Les gens ont également tendance à accorder une confiance excessive à l’IA. Une étude de 2016 de l’université Georgia Tech a montré que les participants suivaient systématiquement un « robot guide d’urgence » défectueux lors d’une simulation d’incendie. « Les gens perçoivent l’IA comme étant moins sujette aux erreurs que les humains », explique Casey Fiesler, professeure spécialisée dans l’éthique technologique à l’Université du Colorado à Boulder.

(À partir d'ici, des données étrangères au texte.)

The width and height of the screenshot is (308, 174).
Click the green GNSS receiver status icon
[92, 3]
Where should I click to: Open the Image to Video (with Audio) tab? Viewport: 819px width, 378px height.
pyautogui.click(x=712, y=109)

La manière dont nous développons la confiance envers les autres humains – perception de l’honnêteté, de la compétence et de l’appartenance à un groupe – peut également influencer notre confiance envers l’IA, selon Nat Rabb, associé technique au laboratoire de coopération humaine du MIT. « Ces critères sont étranges à appliquer à un thermostat, mais pas à une IA générative », précise-t-il. Des recherches menées par ses collègues du MIT montrent par exemple que les utilisateurs de X (anciennement Twitter) qui se déclarent républicains sont plus susceptibles de faire confiance à Grok pour vérifier les informations, tandis que les démocrates préfèrent Perplexity.

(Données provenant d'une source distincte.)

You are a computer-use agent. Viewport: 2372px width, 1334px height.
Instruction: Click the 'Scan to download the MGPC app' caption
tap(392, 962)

Cependant, les chatbots peuvent également être utilisés de manière bénéfique, par exemple comme substitut temporaire au soutien en matière de santé mentale en cas d’urgence ou pour aider les gens à s’entraîner à interagir socialement. « C’est un outil, et c’est la manière dont vous l’utilisez qui compte le plus », prévient Wright. Eugene Santos Jr., professeur d’ingénierie au Dartmouth College, estime que les développeurs devraient définir plus clairement l’utilisation prévue de leurs chatbots et établir des lignes directrices.
Des réglementations pourraient également être nécessaires. Lors d’une audience au Congrès en septembre, Wright a plaidé pour des « garde-fous », tels qu’une vérification plus stricte de l’âge, des limites de temps et l’interdiction des chatbots se faisant passer pour des thérapeutes. L’administration Biden a présenté des dizaines de réglementations sur l’IA en 2024, mais Donald Trump s’est engagé à « supprimer les formalités administratives » qui, selon lui, entravent l’innovation. Les dirigeants de la Silicon Valley financent également un nouveau comité d’action politique pour défendre les intérêts de l’industrie de l’IA, avec plus de 100 millions de dollars.
L’expérience des « confessions numériques » d’il y a quelques années semble bien lointaine. Emmelyn Croes estime qu’une répétition de son étude révélerait que les paramètres de base restent les mêmes : l’anonymat et l’absence de crainte du jugement. Mais l’IA d’aujourd’hui semblerait probablement plus « compréhensive » et « empathique », voire plus humaine, et pourrait susciter des confessions encore plus profondes. Et, on pourrait dire, nous aussi, avons changé.